Id. (citations omitted). "Summary judgment, although a useful device, must be employed cautiously because it is a final adjudication on the merits." Jackson v. Cain, 864 F.2d 1235, 1241 (5th Cir. 1989).

Findings

The court finds that the plaintiff has set forth genuine issues of material fact including, but not limited to, whether the defendant intentionally discriminated against her because of her race in failing to pay her comparably to similarly-situated black employees, whether the plaintiff was subjected to racial harassment and a hostile work environment because of her race, and whether she was constructively discharged because of her race.

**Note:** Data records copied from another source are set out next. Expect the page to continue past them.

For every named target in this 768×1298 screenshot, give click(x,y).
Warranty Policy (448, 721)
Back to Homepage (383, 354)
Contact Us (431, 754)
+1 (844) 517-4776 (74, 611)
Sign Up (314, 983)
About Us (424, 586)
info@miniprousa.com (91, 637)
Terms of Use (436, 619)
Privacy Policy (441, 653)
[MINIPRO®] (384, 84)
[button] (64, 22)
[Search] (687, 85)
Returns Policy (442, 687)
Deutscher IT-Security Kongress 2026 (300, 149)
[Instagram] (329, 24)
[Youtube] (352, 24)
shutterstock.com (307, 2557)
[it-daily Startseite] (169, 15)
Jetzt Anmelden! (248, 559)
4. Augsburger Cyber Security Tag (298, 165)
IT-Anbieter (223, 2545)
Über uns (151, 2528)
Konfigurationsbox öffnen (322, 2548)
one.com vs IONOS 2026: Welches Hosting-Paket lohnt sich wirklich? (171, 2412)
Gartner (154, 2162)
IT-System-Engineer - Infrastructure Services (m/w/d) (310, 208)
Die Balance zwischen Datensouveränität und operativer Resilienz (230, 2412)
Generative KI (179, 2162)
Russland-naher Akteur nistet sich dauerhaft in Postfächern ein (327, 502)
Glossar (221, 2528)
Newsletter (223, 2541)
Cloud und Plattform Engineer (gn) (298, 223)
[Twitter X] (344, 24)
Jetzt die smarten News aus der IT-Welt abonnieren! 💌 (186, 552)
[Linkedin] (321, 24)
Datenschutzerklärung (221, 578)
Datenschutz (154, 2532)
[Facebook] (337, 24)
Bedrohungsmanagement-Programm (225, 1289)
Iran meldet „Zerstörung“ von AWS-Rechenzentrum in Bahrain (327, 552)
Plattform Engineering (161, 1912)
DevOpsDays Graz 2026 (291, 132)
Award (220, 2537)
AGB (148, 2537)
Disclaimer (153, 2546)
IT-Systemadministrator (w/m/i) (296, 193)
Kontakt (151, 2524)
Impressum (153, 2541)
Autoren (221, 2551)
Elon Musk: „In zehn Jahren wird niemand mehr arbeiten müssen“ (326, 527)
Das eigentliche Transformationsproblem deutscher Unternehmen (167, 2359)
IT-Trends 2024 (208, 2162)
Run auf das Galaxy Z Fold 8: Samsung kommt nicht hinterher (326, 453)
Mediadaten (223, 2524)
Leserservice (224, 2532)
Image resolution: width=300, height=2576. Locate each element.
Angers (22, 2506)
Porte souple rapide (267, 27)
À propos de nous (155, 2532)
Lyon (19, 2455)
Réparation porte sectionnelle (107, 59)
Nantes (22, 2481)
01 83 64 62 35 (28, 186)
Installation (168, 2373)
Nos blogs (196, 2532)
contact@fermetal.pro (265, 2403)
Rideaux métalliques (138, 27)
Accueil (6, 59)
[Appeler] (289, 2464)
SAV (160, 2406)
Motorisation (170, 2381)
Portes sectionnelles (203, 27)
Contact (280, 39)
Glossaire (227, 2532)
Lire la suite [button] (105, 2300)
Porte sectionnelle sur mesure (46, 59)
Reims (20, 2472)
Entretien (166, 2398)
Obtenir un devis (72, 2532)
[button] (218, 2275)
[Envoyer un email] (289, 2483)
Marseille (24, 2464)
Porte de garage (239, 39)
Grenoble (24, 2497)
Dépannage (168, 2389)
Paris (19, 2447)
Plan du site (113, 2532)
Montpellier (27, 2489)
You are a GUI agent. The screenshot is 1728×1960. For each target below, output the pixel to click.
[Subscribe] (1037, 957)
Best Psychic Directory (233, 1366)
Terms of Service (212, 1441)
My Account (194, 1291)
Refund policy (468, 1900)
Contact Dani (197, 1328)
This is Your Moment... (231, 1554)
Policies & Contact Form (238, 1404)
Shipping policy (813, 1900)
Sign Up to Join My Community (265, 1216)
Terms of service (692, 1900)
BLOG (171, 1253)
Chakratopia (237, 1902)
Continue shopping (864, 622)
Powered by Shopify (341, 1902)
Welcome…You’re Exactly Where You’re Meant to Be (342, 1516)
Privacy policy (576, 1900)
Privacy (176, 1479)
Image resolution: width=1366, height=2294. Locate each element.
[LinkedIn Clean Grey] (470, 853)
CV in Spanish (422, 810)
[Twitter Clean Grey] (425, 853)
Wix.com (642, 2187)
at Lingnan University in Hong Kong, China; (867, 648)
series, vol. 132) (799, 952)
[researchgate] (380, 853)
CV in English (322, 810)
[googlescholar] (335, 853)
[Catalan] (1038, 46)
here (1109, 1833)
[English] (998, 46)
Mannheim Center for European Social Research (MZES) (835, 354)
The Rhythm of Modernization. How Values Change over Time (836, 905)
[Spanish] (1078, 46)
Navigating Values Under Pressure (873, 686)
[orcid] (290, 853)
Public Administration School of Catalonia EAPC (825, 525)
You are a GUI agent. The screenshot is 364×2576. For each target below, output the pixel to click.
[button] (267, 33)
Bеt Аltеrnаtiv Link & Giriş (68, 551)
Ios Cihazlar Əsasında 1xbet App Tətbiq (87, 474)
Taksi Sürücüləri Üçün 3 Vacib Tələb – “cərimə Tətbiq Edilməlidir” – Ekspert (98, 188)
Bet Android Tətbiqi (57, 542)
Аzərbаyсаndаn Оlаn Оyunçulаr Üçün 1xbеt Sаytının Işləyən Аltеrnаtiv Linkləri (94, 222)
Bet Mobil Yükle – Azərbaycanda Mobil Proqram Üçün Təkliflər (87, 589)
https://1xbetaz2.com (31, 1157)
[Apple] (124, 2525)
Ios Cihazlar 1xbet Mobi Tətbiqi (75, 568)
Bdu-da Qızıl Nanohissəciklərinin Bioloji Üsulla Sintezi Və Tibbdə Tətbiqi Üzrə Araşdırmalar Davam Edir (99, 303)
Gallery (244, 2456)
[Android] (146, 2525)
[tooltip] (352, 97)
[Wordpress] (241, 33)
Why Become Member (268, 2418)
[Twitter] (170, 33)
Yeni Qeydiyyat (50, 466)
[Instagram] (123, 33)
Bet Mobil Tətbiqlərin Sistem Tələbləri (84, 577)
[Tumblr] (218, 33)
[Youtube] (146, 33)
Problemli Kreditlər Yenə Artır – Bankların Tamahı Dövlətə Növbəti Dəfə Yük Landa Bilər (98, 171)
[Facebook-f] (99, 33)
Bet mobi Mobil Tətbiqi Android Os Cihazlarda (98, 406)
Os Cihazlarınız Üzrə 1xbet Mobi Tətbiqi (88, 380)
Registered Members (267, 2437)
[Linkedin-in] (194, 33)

The court further finds that the plaintiff's claim for constructive discharge under Title VII (but not under Section 1981) must be dismissed because she did not file an EEOC charge on this claim subsequent to her resignation. Additionally, the court finds that the plaintiff's claim for failure to promote must be dismissed because the plaintiff did not apply for the position of director of the male alcohol and drug program. Finally, the defendant asserts that the plaintiff's claim for racial harassment should be dismissed because it was not pled in the complaint. The court disagrees and finds that the claim was adequately pled, and it shall proceed to trial.

Conclusion

For the foregoing reasons, the court finds that the defendant's motion for summary judgment should be granted in part and denied in part. A separate order in accord with this opinion shall issue this day.